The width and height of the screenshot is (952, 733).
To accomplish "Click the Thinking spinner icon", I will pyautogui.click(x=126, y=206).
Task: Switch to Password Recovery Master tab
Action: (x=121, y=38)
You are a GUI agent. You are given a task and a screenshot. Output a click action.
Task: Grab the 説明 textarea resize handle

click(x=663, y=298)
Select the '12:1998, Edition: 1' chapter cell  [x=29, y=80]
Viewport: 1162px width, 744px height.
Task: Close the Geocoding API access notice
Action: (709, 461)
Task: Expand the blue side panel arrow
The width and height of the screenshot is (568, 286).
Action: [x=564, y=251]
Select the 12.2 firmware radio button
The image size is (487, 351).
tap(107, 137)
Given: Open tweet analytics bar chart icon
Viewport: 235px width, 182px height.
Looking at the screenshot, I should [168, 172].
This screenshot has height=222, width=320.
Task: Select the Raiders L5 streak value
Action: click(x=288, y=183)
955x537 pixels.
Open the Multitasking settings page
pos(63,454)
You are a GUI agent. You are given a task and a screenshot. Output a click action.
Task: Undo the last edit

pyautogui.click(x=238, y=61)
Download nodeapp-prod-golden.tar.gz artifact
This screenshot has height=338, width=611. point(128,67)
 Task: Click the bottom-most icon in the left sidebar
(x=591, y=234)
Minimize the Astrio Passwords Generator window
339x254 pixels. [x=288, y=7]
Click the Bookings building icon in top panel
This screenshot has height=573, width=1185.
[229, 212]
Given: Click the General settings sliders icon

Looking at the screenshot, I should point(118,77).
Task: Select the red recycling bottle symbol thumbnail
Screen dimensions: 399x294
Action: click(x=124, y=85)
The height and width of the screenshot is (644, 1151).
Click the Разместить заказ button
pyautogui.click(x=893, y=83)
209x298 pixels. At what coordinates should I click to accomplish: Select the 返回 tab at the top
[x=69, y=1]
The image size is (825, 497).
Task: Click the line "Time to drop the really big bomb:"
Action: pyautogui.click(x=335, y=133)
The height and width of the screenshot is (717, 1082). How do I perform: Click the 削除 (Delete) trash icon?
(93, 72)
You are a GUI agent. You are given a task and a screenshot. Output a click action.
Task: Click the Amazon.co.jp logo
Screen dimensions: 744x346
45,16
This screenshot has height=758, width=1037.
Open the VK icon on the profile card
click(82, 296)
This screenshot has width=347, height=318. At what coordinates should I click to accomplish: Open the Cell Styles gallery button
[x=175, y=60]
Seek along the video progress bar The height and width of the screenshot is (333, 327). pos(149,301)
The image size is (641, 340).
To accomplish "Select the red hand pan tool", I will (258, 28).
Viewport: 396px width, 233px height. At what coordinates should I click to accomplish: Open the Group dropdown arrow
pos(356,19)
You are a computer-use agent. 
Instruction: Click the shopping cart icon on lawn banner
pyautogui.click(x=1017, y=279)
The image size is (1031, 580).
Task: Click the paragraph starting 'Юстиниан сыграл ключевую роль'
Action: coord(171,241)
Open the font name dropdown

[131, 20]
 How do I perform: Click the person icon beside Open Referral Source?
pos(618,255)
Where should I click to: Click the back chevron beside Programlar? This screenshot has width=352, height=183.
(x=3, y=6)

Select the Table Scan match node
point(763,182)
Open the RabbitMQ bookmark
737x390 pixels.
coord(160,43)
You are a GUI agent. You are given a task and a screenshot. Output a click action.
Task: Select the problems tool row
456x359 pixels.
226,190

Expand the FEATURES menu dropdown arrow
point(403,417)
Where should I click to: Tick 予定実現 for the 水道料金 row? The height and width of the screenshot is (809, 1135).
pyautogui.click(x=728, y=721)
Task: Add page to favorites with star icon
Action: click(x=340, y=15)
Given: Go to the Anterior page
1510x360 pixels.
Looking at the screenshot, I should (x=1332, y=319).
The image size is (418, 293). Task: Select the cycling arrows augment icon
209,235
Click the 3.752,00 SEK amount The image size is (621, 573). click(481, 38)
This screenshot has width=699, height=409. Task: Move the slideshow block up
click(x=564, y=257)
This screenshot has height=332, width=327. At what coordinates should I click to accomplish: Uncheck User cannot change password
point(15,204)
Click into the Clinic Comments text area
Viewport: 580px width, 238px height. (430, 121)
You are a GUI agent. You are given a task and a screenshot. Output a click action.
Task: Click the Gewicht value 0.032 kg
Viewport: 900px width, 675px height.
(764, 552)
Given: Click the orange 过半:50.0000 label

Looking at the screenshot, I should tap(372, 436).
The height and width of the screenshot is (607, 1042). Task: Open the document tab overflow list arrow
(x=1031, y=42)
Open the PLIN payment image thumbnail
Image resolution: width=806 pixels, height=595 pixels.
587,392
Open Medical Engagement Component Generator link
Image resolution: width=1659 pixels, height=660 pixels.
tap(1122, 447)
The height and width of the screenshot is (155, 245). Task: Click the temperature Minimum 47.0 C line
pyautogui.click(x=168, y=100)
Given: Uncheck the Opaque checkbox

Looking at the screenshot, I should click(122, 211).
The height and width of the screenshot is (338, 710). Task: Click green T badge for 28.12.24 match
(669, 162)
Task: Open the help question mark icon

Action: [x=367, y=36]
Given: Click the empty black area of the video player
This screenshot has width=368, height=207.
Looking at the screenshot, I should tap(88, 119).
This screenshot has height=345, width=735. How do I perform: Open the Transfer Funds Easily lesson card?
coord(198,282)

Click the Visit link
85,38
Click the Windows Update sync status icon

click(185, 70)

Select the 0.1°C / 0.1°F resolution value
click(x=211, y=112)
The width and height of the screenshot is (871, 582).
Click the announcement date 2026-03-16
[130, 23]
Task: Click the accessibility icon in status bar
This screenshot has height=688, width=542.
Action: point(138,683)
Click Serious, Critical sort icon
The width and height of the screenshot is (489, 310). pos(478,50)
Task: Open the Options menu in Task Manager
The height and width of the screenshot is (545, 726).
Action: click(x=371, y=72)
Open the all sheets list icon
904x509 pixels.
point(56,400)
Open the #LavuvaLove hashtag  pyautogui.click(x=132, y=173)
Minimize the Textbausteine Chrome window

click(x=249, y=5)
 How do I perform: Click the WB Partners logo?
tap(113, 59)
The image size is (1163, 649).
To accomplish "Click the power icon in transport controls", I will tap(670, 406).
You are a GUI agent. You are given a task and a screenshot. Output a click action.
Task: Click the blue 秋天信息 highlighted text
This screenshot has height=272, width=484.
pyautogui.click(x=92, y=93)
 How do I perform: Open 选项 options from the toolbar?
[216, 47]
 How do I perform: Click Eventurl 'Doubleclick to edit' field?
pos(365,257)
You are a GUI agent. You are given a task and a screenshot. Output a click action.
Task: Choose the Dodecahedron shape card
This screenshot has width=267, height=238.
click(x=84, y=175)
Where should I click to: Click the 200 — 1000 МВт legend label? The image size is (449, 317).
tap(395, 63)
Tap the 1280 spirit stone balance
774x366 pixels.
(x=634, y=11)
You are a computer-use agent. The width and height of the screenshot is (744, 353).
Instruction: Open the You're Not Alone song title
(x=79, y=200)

-- Work instruction --
Scan the material for the string "video". Copy each line where it appears.

-- Result for this exercise --
Seek along the video progress bar The height and width of the screenshot is (333, 327). pos(149,301)
Given: Click the empty black area of the video player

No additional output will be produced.